84% das adolescentes brasileiras, a partir dos 13 anos, já usaram aplicativo de edição para mudar a autoimagem(Reprodução/Kah Nogueira)

Mas como evitar que as jovens possam se tornar reféns destes recursos?

Na avaliação do psicólogo Afonso Brasil, a resposta está a partir do viés da preocupação com a saúde mental. Ele explica que a forma que o indivíduo se vê nem sempre é a forma de quem realmente ele é, mas sim de como foram construídas de quem ele é ao longo da vida. Logo, a terapia é uma das principais portas para lhe dar com todas essas questões.

“Em dado momento alguém me chamou de feio, isso de alguma forma pode ter ficado. Se eu não tratei bem, não elaborei bem, isso continua reproduzindo em mim uma crença irreal de quem eu sou de verdade. A solução não seria uma fuga do filtros, pois ele é só uma ferramenta e quem vai usá-lo é quem vai determinar se ele é bom ou ruim e a terapia seria fundamental para tudo isso. Autocuidado, autoconhecimento e autoestima”, explica.

Influencers

Para quem é produtor de conteúdo e vive a realidade diária da internet, o filtro é praticamente indispensável.

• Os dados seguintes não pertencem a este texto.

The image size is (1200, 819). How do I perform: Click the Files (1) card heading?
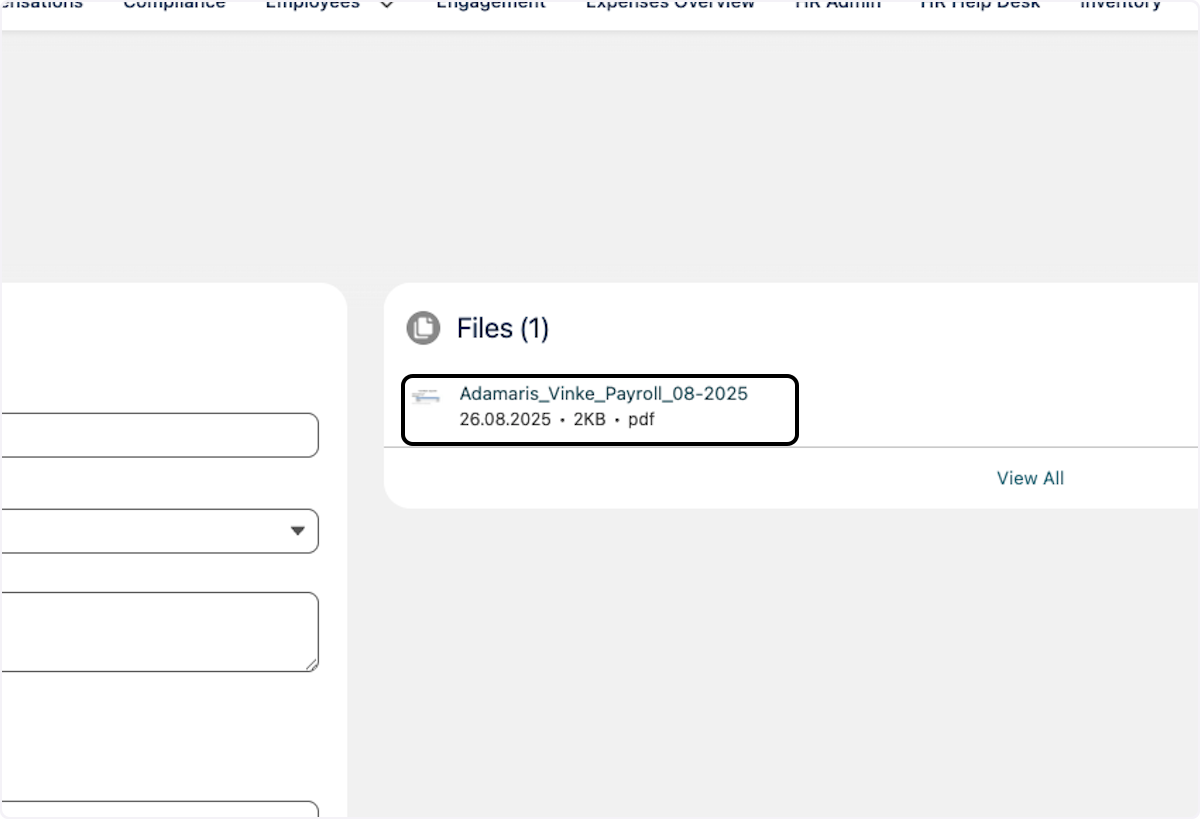[503, 328]
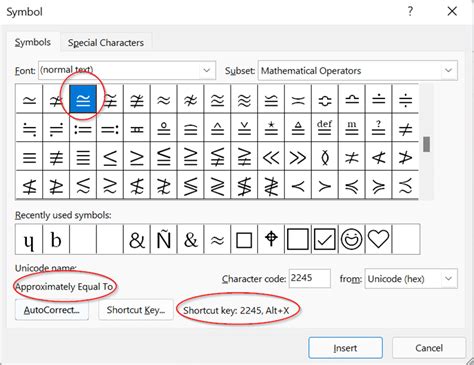The image size is (474, 365).
Task: Select the equals with def symbol
Action: pos(325,128)
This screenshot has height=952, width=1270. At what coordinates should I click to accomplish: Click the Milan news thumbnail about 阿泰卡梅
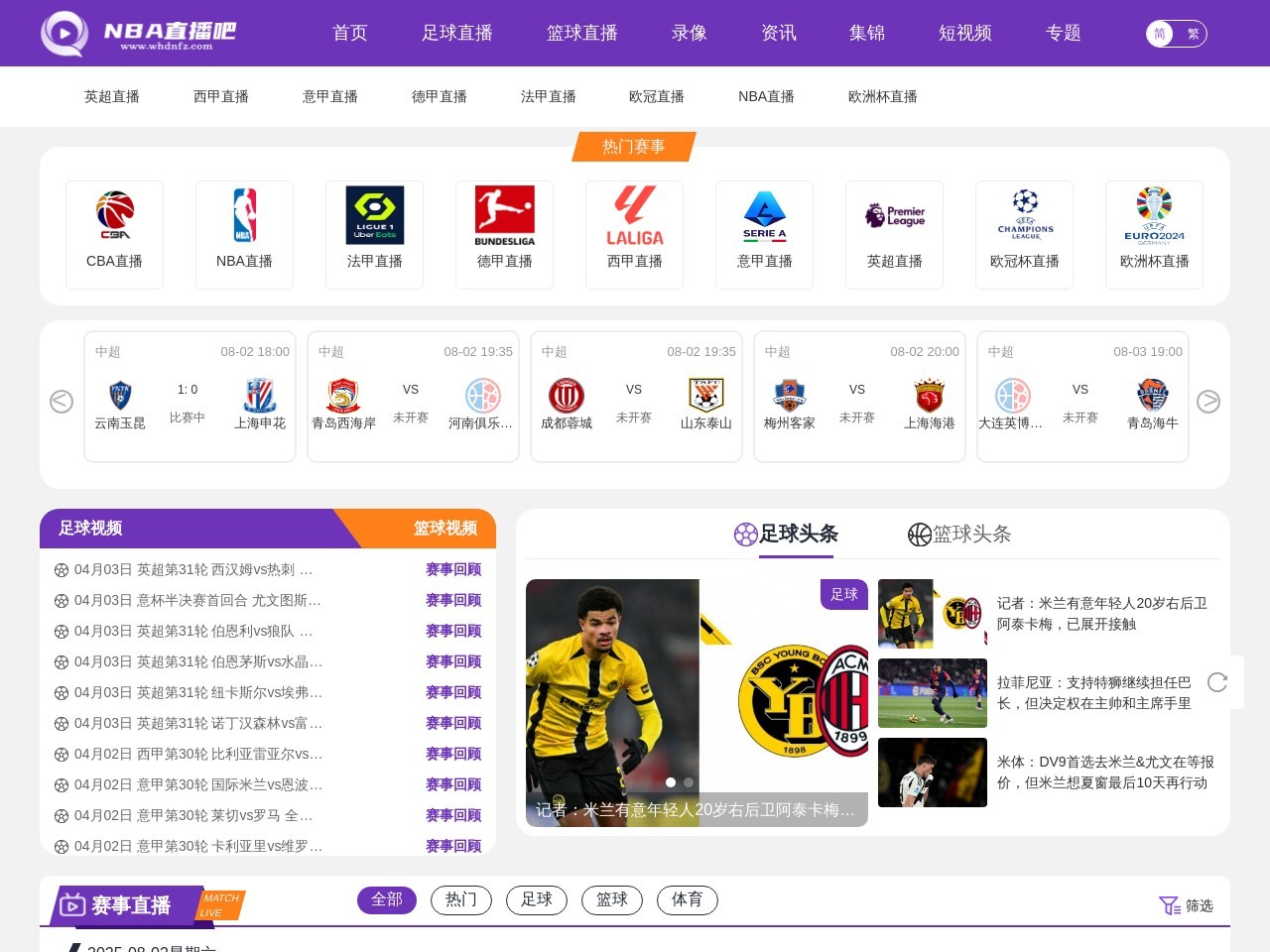click(932, 614)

É o caso da blogueira manauara Karyme Dibo. Com a maioria dos conteúdos produzidos e postados para o ramo da beleza, a jovem conta que o filtro é fundamental na rotina.

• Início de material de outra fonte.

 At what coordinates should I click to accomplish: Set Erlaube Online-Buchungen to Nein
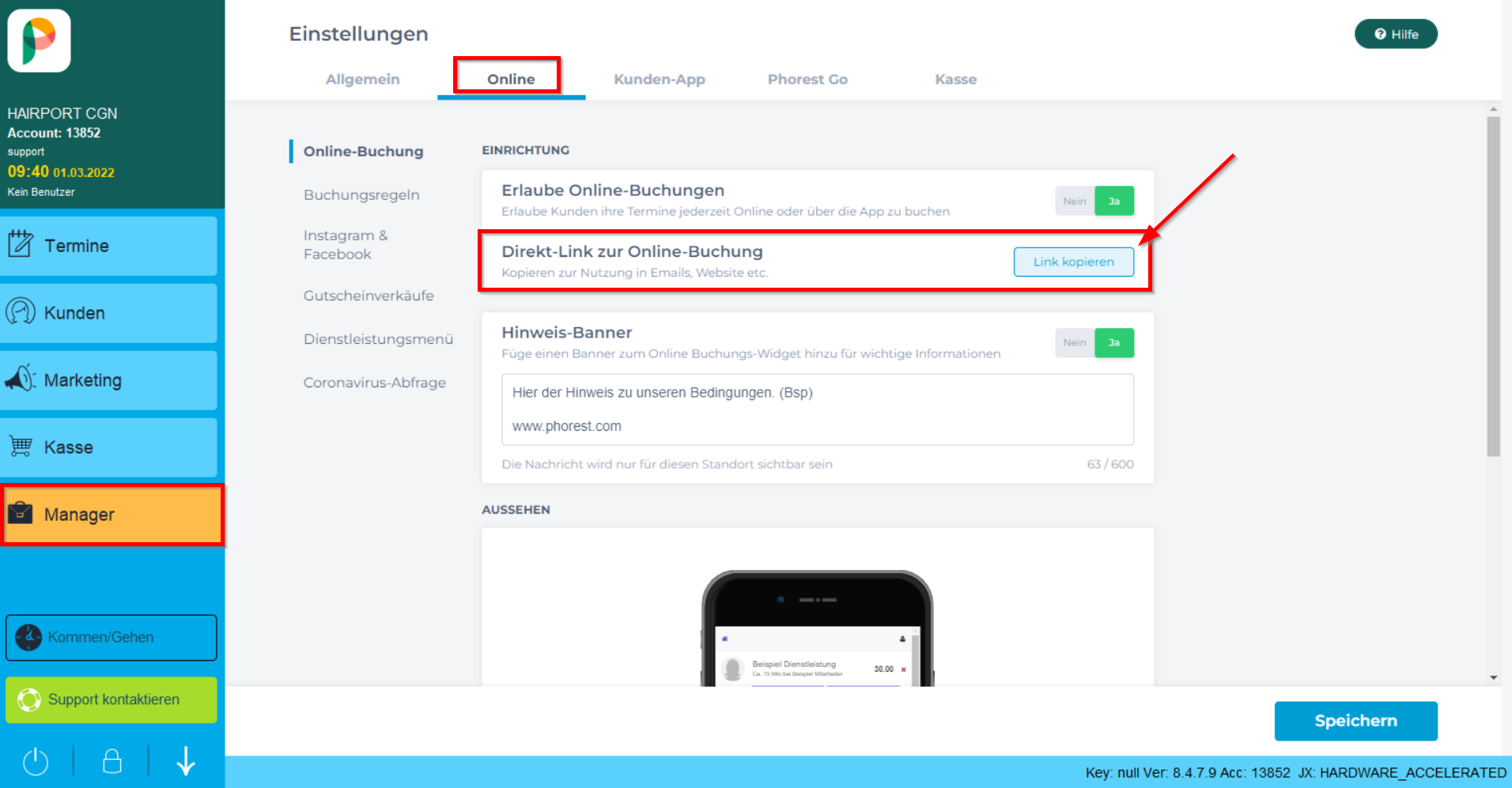click(1074, 201)
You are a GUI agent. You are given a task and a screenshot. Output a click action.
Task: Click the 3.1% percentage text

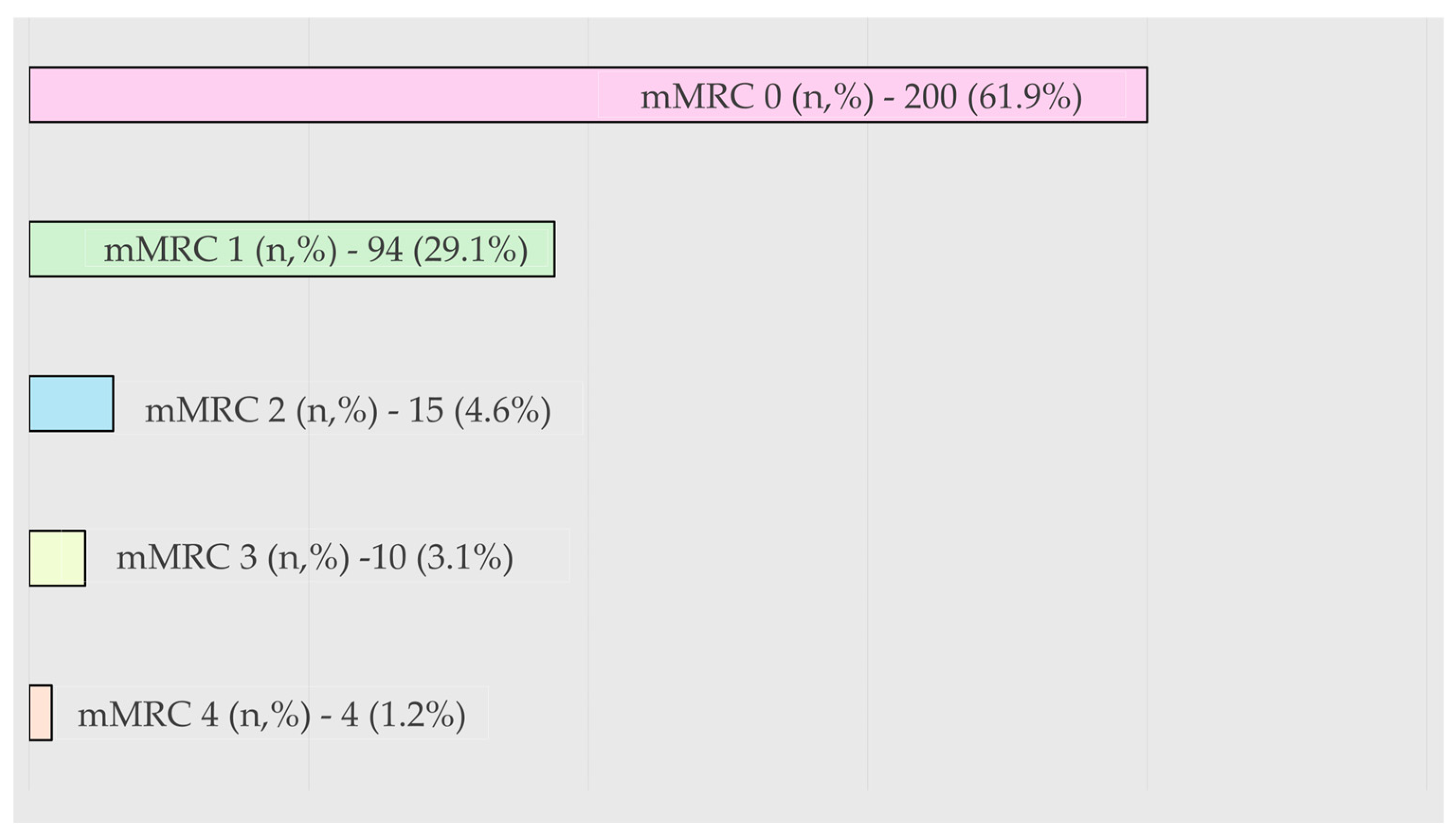point(464,558)
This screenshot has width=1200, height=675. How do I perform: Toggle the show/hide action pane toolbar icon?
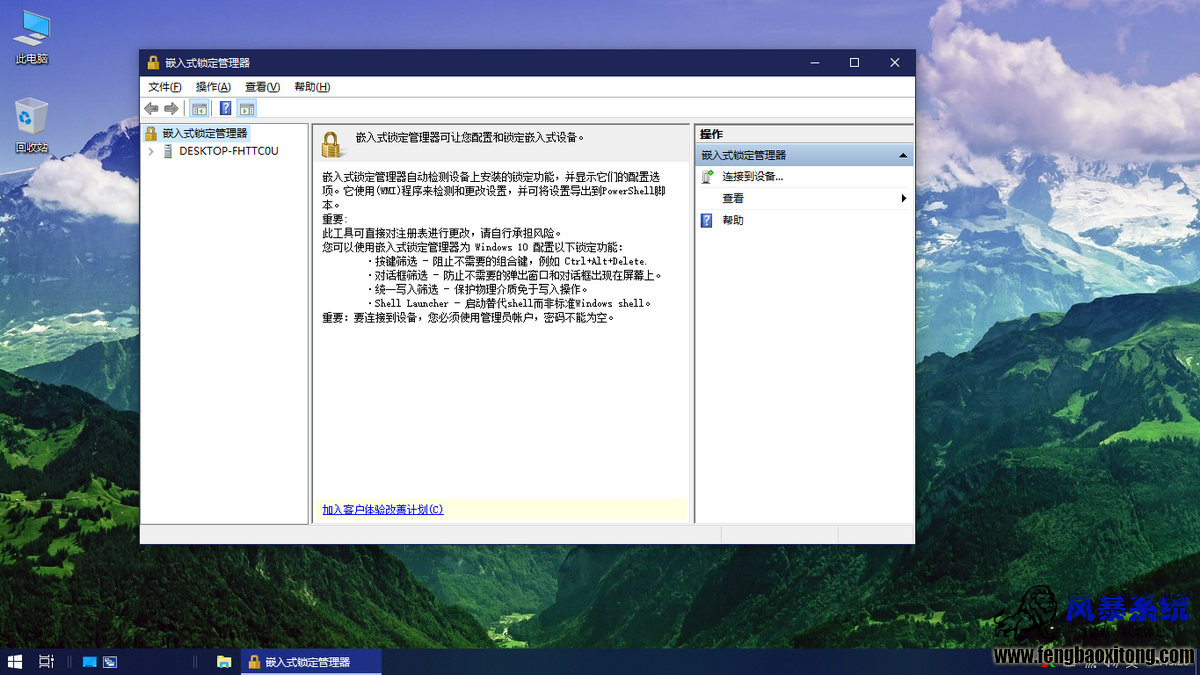tap(247, 108)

“Sempre uso o filtro e gosto bastante. Às vezes, estou desarrumada, sem vontade de me maquiar e os filtros quebram um galho”, conta a jovem influenciadora que usa as redes sociais como fonte de trabalho desde os 21 anos. Ela acredita que o uso de filtros que fogem muito da realidade, contribuem para o desvio da autoaceitação a longo prazo. Porém, a influenciadora aposta nos filtros mais simples e “fiéis” com a realidade.

“Se for um filtro mais leve que só dê um up na pele, não vejo problema, muito pelo contrário, facilita. Acredito que isso alterne de acordo com a faixa etária, sabe? As meninas mais novas geralmente procuram por filtros que as deixem mais mulher ou com mais aparência de make. Com o tempo, a gente só quer algo levinho que deixe nossa aparência saudável e apresentável”, pondera Karyme.

Os filtros são uma das principais ferramentas usadas durante a interação dos internautas nas redes socais (Reprodução/Internet)

‘A cobrança que gero em mim, quando estou sem filtro

Para a também influenciadora digital Maylin Menezes, o recurso de beleza virtual está inserido no dia a dia. Ela revela que não se sente confortável em aparecer nas publicações de vídeo dos aplicativos de relacionamento sociais e até mesmo nas fotos sem o auxílio do filtro. “Ele ajuda muito, principalmente quando estamos sem maquiagem. A verdade é que a gente acaba se sentindo feia sem o filtro, infelizmente”, lamenta a blogueira.

“As pessoas acabam se acostumando com aquilo que elas veem na redes e quando você surge de alguma maneira, gera aquele impacto. A gente sempre recebe comentários do tipo ‘você tá bem?’, ‘tá doente?’, ‘aconteceu alguma coisa?’ É interessante e preocupante como o natural é visto nas redes sociais.”

Apesar do “vício”, Maylin ressalta que tem trabalhado para não mais ficar tão dependente do recurso. “Eu tenho evitado usar filtro em alguns momentos justamente pela cobrança excessiva que gero em mim por não estar maquiada e sem o recurso do filtro. Por várias vezes já me peguei deixando de gravar por causa disso, sendo que essa sou ao meu natural e não de ser a Maylin por conta disso. É aí que a gente percebe a ilusão que o uso em excesso gera”, ressalta.

Autoestima e representatividade

Os constantes cuidados com a autoestima e a presença da representatividade, são pontos positivos que podem evitar que garotas tão jovens caiam na armadilha da facilidade da “beleza distorcida”.

A pesquisa também trouxe à tona o número de 70% das entrevistadas que revelam a vontade de serem representadas por mulheres reais, colocando de fato em prática a representatividade no mundo digital.

Para elas, figuras com beleza e aparência “reais”, são fundamentais na construção de uma autoestima mais elevada e, consequentemente, tornando as jovens de hoje em mulheres mais seguras e empoderadas futuramente. Sem a necessidade excessiva de se esconder atrás de uma aparência que não condiz com a realidade.